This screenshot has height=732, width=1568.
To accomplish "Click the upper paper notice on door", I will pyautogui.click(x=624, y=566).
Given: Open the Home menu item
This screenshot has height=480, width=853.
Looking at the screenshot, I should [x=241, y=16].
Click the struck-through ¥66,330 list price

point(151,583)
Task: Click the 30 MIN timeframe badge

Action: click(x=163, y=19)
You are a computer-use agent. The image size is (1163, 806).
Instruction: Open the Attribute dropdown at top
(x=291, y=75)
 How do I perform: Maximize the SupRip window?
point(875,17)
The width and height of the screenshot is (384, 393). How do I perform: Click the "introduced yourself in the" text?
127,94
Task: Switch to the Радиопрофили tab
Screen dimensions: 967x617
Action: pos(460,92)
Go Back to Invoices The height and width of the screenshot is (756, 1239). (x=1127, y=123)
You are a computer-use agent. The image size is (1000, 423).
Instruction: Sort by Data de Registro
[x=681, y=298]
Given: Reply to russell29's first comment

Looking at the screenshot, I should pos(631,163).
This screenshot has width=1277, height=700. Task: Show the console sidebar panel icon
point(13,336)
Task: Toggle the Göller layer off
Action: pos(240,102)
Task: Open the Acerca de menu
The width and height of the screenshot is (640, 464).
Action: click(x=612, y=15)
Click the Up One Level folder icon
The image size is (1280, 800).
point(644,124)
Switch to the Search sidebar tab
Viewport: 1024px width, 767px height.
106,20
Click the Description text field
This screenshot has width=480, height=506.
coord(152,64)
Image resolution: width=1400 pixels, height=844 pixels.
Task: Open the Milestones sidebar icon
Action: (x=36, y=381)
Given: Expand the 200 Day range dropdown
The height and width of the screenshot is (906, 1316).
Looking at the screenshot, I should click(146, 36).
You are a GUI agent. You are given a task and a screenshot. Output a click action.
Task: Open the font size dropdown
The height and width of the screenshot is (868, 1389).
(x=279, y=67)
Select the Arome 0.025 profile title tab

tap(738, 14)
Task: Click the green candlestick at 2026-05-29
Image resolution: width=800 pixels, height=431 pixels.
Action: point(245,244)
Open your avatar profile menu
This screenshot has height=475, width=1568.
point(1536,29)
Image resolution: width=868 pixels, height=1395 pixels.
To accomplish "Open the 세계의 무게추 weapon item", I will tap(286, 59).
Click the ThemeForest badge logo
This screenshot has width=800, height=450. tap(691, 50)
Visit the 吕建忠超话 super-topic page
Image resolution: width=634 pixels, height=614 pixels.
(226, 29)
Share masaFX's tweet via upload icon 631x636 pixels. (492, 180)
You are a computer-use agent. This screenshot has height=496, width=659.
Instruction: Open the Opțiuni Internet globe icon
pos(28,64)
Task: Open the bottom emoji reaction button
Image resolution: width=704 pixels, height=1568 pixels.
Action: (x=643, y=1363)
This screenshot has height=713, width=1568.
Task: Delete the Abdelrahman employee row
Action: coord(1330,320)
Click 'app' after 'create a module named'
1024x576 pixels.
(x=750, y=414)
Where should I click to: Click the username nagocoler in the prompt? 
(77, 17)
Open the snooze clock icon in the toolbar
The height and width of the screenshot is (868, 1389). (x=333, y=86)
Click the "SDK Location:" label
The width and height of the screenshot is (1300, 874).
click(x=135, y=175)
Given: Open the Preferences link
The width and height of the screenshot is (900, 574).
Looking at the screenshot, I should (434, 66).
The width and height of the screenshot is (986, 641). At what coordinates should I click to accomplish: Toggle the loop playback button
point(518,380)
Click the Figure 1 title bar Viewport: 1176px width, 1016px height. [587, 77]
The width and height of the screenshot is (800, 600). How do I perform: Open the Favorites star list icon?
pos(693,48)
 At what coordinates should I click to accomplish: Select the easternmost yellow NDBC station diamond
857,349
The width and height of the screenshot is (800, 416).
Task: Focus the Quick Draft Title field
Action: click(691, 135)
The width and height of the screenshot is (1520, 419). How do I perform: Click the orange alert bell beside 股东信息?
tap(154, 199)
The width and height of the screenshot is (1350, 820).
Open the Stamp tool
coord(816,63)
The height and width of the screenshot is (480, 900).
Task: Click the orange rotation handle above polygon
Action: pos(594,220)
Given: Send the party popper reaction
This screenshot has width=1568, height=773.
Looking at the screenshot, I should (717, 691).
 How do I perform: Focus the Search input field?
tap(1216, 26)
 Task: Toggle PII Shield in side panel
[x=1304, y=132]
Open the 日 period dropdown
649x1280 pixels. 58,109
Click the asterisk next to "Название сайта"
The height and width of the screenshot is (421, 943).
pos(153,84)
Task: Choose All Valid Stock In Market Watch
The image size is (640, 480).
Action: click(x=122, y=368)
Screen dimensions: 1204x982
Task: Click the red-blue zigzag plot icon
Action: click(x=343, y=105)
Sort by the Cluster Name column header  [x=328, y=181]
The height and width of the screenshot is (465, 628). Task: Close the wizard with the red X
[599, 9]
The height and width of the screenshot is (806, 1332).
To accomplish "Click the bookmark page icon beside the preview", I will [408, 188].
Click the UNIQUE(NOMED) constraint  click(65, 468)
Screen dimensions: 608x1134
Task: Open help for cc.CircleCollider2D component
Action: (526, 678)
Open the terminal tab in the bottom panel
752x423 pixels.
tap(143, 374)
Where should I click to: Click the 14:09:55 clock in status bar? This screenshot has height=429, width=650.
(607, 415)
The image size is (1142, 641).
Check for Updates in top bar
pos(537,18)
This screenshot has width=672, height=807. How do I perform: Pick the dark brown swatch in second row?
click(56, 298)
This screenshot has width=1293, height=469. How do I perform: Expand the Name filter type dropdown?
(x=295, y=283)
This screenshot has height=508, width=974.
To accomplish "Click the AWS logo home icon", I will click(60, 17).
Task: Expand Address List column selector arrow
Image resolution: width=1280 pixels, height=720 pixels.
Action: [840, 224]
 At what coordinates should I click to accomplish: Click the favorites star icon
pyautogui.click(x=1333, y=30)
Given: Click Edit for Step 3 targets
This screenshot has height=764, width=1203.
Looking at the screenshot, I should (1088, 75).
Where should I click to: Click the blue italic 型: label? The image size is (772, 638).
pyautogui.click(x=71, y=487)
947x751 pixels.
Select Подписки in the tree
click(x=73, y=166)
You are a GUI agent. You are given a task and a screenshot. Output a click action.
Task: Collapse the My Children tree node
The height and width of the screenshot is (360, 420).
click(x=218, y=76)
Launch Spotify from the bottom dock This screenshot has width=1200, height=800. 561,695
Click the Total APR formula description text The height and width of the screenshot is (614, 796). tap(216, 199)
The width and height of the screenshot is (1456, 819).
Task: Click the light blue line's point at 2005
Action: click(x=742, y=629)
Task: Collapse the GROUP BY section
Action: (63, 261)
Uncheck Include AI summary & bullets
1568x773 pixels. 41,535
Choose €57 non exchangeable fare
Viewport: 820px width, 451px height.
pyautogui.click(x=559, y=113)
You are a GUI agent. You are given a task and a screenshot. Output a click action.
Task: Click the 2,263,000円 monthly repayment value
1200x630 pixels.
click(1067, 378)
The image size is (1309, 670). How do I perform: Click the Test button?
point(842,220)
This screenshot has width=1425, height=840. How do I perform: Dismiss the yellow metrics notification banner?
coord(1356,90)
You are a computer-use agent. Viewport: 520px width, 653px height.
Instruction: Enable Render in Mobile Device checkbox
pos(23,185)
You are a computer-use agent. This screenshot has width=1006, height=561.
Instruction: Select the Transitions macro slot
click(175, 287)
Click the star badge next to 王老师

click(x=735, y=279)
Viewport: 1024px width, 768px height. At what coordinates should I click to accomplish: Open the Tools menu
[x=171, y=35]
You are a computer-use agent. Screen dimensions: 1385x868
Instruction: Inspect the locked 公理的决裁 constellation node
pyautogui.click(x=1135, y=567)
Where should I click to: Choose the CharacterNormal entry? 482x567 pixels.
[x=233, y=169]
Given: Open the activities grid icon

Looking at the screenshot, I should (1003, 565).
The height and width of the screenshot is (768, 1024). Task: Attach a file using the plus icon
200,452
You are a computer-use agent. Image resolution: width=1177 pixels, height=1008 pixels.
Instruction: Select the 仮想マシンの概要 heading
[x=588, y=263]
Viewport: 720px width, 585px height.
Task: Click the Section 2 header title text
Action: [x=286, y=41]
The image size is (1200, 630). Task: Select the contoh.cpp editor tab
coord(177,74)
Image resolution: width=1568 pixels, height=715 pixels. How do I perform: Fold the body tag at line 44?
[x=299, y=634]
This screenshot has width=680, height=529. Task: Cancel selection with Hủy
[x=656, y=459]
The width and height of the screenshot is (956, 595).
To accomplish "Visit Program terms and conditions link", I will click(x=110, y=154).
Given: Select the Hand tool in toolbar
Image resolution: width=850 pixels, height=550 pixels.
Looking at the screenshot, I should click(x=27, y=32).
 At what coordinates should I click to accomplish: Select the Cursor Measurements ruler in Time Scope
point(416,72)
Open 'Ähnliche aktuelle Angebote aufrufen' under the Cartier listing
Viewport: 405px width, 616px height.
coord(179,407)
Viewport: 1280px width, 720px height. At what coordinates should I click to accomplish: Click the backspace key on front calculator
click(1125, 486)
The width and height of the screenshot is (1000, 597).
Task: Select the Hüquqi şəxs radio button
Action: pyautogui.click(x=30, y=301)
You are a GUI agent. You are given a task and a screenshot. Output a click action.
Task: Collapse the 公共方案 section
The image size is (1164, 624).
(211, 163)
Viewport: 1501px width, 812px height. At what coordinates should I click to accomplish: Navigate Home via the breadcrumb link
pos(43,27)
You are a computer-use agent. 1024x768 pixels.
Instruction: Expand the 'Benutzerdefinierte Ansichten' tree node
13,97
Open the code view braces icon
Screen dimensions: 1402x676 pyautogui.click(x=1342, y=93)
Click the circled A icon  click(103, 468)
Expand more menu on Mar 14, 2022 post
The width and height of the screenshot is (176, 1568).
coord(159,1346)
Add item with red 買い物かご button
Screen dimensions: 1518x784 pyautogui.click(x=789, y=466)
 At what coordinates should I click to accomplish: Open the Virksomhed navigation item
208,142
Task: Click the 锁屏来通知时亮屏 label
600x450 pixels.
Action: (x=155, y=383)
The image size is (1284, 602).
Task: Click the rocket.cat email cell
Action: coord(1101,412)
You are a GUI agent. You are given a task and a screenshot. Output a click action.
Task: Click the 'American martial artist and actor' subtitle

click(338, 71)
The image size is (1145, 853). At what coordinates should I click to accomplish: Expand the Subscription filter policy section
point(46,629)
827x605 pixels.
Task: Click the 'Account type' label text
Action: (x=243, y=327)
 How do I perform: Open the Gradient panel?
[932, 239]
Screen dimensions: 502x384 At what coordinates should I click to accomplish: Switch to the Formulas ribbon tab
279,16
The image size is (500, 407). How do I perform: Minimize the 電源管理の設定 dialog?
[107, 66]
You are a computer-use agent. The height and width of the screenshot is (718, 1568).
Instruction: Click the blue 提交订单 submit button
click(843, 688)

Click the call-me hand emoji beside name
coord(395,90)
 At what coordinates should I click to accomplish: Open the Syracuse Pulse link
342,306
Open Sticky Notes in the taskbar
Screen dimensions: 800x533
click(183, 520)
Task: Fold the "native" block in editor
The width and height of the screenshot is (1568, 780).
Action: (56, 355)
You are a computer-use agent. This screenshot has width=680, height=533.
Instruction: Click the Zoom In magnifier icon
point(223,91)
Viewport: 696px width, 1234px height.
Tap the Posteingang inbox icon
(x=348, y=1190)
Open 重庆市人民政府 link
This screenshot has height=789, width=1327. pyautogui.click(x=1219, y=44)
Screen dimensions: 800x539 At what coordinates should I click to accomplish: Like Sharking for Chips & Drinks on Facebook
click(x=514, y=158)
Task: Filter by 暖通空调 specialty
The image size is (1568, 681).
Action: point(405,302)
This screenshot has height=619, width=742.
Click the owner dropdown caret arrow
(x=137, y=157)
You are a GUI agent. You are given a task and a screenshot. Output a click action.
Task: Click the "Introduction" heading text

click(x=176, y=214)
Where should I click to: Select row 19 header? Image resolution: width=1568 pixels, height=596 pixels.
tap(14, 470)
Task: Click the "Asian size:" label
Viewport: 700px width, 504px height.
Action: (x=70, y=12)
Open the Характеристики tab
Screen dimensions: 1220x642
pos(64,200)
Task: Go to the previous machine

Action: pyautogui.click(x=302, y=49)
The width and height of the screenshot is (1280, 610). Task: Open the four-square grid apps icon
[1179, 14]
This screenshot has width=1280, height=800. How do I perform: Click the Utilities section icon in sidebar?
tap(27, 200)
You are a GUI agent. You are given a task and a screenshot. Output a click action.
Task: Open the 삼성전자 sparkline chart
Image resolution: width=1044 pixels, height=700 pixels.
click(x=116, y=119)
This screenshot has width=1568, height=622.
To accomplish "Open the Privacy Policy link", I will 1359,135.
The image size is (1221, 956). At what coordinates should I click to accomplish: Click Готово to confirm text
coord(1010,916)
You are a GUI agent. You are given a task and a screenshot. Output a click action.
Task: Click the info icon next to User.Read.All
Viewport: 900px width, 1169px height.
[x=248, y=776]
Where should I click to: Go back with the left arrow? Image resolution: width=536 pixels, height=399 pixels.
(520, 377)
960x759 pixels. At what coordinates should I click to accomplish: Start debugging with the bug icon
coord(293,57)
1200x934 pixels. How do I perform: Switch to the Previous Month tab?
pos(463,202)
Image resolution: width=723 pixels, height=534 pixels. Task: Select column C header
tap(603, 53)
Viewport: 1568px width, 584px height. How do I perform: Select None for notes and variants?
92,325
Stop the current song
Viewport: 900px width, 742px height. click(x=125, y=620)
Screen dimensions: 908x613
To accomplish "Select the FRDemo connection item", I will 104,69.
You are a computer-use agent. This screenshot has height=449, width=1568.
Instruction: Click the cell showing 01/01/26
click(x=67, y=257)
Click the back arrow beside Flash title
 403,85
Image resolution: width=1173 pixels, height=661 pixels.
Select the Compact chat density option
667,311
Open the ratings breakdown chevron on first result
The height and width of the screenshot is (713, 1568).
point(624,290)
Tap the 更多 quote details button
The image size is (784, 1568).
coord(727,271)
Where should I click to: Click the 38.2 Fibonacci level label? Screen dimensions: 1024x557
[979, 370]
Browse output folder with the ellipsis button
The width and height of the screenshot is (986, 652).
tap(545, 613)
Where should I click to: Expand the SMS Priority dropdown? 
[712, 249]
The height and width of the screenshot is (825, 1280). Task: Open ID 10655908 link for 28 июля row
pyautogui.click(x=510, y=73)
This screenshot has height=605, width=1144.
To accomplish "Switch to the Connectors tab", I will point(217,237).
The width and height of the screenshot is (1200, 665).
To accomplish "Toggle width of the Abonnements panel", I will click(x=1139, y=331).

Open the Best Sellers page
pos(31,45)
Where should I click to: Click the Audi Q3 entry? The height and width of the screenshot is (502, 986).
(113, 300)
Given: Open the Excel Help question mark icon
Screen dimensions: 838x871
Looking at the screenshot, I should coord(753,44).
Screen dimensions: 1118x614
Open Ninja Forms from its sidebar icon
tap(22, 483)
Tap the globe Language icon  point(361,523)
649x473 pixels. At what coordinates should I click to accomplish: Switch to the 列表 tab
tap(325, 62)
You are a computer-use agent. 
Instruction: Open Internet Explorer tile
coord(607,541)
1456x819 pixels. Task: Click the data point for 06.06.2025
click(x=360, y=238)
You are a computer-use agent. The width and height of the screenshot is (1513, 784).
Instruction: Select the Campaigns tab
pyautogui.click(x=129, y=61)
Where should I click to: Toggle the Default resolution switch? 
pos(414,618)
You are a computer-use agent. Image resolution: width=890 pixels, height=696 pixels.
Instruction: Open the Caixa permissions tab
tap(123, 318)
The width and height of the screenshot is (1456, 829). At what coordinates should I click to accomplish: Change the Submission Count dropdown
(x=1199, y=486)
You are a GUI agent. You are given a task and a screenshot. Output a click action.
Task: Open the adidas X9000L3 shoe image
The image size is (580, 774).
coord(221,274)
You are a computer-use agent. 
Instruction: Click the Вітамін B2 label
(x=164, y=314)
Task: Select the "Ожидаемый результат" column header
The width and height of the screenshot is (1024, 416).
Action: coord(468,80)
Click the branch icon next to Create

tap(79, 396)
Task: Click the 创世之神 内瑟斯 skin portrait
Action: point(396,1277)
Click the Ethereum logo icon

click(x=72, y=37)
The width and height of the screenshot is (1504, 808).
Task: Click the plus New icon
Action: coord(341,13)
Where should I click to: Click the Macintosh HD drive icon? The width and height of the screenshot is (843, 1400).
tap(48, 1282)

## WORK TO BE COMPLETED
Exact duplication is required for the lines above, from the line that contains "Screen dimensions: 908x613" to the line that contains "Screen dimensions: 1118x614", inclusive; omit all others.

## RESPONSE TO THIS EXERCISE
Screen dimensions: 908x613
To accomplish "Select the FRDemo connection item", I will 104,69.
You are a computer-use agent. This screenshot has height=449, width=1568.
Instruction: Click the cell showing 01/01/26
click(x=67, y=257)
Click the back arrow beside Flash title
 403,85
Image resolution: width=1173 pixels, height=661 pixels.
Select the Compact chat density option
667,311
Open the ratings breakdown chevron on first result
The height and width of the screenshot is (713, 1568).
point(624,290)
Tap the 更多 quote details button
The image size is (784, 1568).
coord(727,271)
Where should I click to: Click the 38.2 Fibonacci level label? Screen dimensions: 1024x557
[979, 370]
Browse output folder with the ellipsis button
The width and height of the screenshot is (986, 652).
tap(545, 613)
Where should I click to: Expand the SMS Priority dropdown? 
[712, 249]
The height and width of the screenshot is (825, 1280). Task: Open ID 10655908 link for 28 июля row
pyautogui.click(x=510, y=73)
This screenshot has height=605, width=1144.
To accomplish "Switch to the Connectors tab", I will point(217,237).
The width and height of the screenshot is (1200, 665).
To accomplish "Toggle width of the Abonnements panel", I will click(x=1139, y=331).

Open the Best Sellers page
pos(31,45)
Where should I click to: Click the Audi Q3 entry? The height and width of the screenshot is (502, 986).
(113, 300)
Given: Open the Excel Help question mark icon
Screen dimensions: 838x871
Looking at the screenshot, I should coord(753,44).
Screen dimensions: 1118x614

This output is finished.